### Metin Bölümü ###
Zimmet suçunda etkin pişmanlık hükümlerinin uygulanması, pişmanlığın hangi aşamada gösterildiğine dair değişiklik göstermektedir. Ancak bütün ortak aşamalar için ortak olan madde, suç sonucunda uğranılan zararın tamamen giderilmesi gerektiğidir. Kısmen yapılan ödeme veya iadeler etkin pişmanlık indiriminden faydalanmak için yeterli olmayacaktır. 

Soruşturma aşaması, suç şikayeti ile başlayan ve olaya ilişkin iddianame hazırlanmasına kadar devam eden süreçtir. Soruşturma aşaması başlamadan önce zimmete konu olan malın aynen iade edilmesi veya kamu kurumunun uğradığı zararın giderilmesi durumunda faile verilecek olan ceza ⅔ indirilir.
### Verilen Bilgiler ###
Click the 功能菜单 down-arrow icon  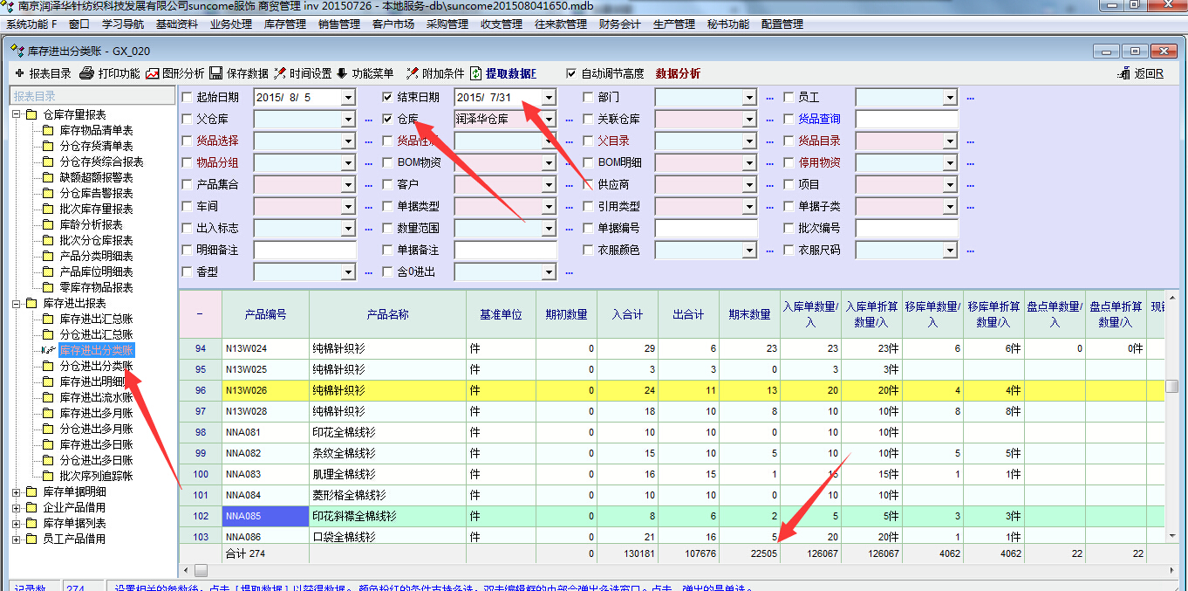click(342, 74)
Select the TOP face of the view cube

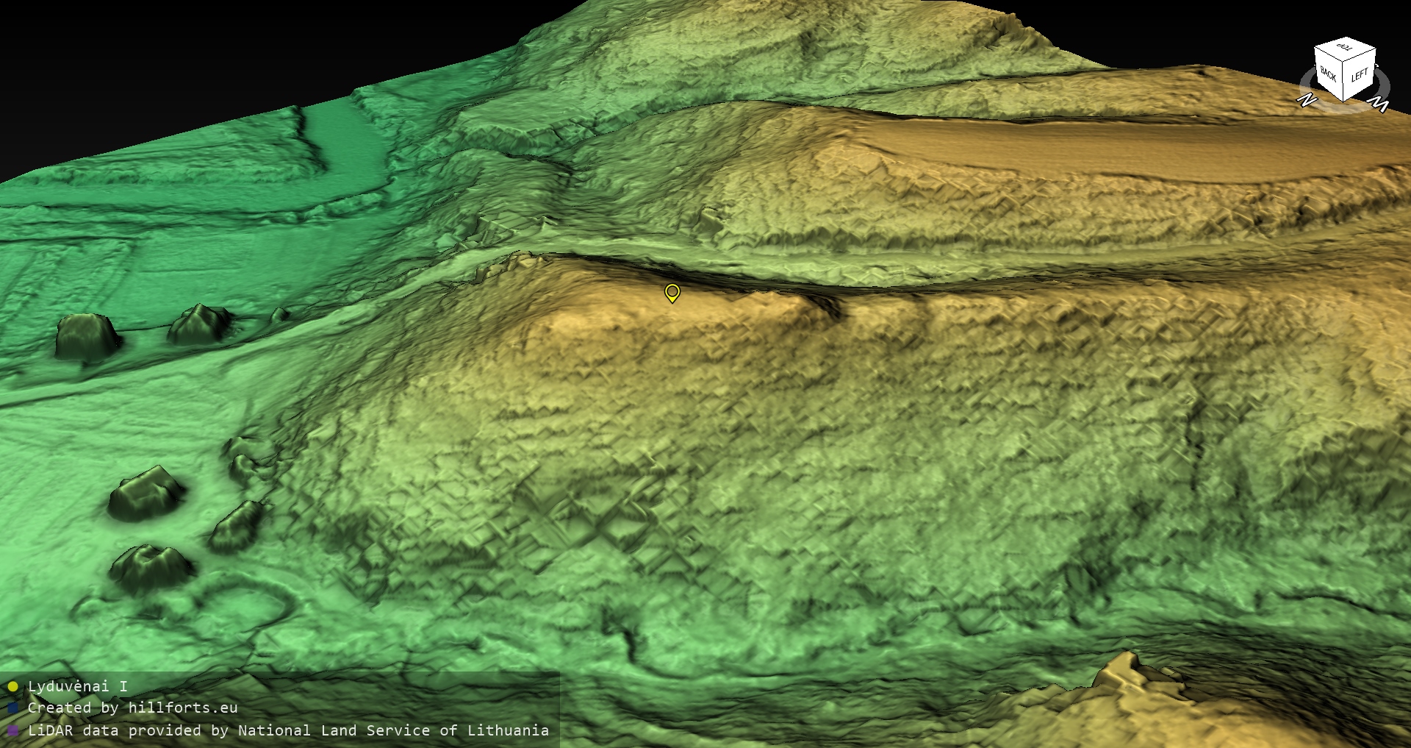pyautogui.click(x=1345, y=48)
###
* **Görevler**:
1: Lütfen zimmet metnindeki "Kısmen yapılan ödeme veya iadeler etkin pişmanlık indiriminden faydalanmak için yeterli olmayacaktır." cümlesini İngilizceye çevirin.
2: Zimmet metnini son cümlesinden sonrasıyla sürdürün.
Veriler zimmet metniyle ilgili değildir.

* **Görev Yanıtları**:
1: Partial payments or returns will not be sufficient to benefit from the effective repentance reduction.

2:
Yargıtay, söz konusu suçun sanığı Yusuf hakkında suç duyurusunun 29.07.2002 tarihinde yapıldığını ancak Yusuf’un soruşturma aşaması başlanmadan önce 21.06-27.06.2002 tarihinde zimmetine geçirdiği paranın tamamen tazmin ettiği olayda Yusuf hakkında verilecek cezanın ⅔ oranında indirilmesi gerektiğine karar vermiştir. (Yargıtay 5. CD., 2008/15357 E., 2009/10435 K.) 

Kovuşturma aşaması, savcı tarafından olaya ilişkin olarak hazırlanan iddianamenin mahkeme tarafından kabul edildiği aşamadır. Bu aşamada zimmet suçuna konu olan malın aynen iade edilmesi veya kamu kurumunun uğradığı zararın tamamen tazmin edilmesi halinde faile verilecek ceza ½ oranında indirilir. 

Yargıtay, PTT Merkez Müdürlüğünde zimmete konu olan 2.967 TL’nin sanık kamu görevlisi tarafından iddianamenin kabulünden önce ödemiş olduğunu göz önünde bulundurarak kamu görevlisine verilecek olan cezanın ½’sinin indirilmesi gerektiğine karar vermiştir. (Yargıtay 5. CD., 2012/11181 E., 2013/11611 K.)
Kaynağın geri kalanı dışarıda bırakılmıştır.